Hasan’s program wasn’t the only one impacted by the weekend schedule change. The revamped lineup, which will debut this month, features a new two-hour ensemble morning show hosted by Alicia Menendez, Symone Sanders-Townsend and former Republican National Committee chairman Michael Steele. Meanwhile, programs hosted by Menendez, Sanders-Townsend and Yasmin Vossoughian were dropped alongside Hasan’s.

Going forward, anchor Ayman Mohyeldin’s Sunday night program will be expanded to two hours and absorb the hour previously filled by The Mehdi Hasan Show.

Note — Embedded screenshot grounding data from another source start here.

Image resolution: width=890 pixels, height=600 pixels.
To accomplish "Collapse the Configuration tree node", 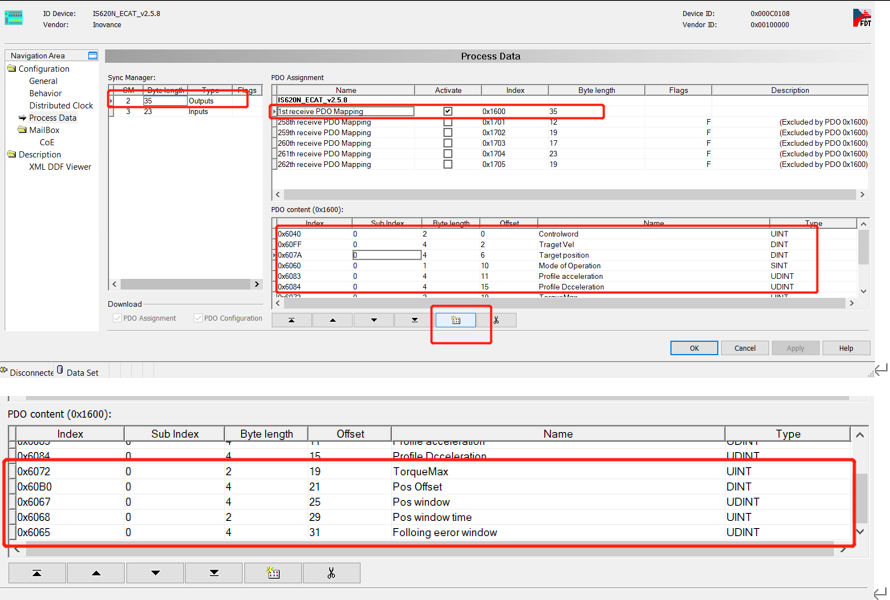I will 12,69.
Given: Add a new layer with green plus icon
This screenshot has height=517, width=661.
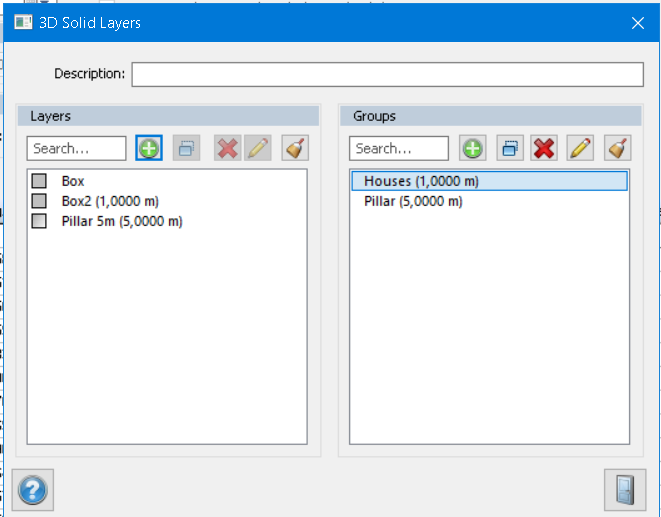Looking at the screenshot, I should point(149,149).
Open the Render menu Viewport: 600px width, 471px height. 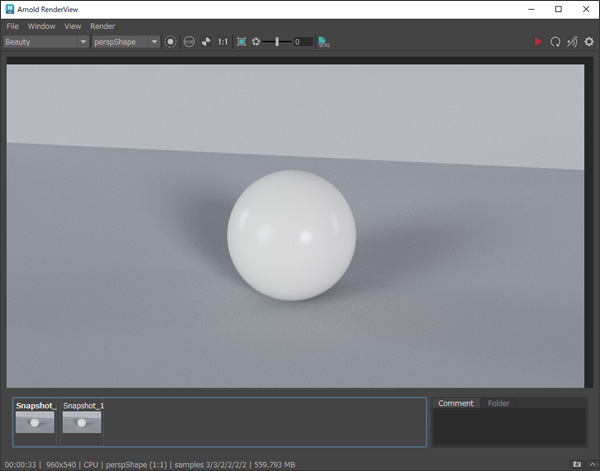[x=102, y=26]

While the network has framed the cancellation of Hasan’s show as part of an overall programming shift, the decision immediately ignited a firestorm of criticism from progressives that MSNBC was punishing Hasan for his highly critical stance towards Israel’s military response in Gaza. The backlash only grew after the New York Post cited network sources who said his show was dropped due to a “sharp drop in ratings and uproar over his anti-Israel views.”

Additionally, prior to the network’s weekend shake-up, MSNBC took heat over a Semafor report claiming that it had sidelined its Muslim anchors—including Hasan—immediately following the Oct. 7 Hamas attacks. While the network vehemently denied the story and insisted they were instead focusing largely on breaking news coverage during the first days of the Gaza war, the suggestion that Hasan was benched over his pro-Palestinian views remained. (The other two Muslim anchors that were reportedly sidelined at the time kept their shows and even saw their roles expanded.)

Hasan, a former al-Jazeera presenter who has gained widespread praise for his tough and relentless interviewing style, spent the final few weeks of his MSNBC run thanking his fans on social media. At the same time, he also not-so-subtly pushed back on the notion that his show’s ratings were the reason for his cancellation, touting his viewership in relation to other MSNBC and CNN weekend offerings.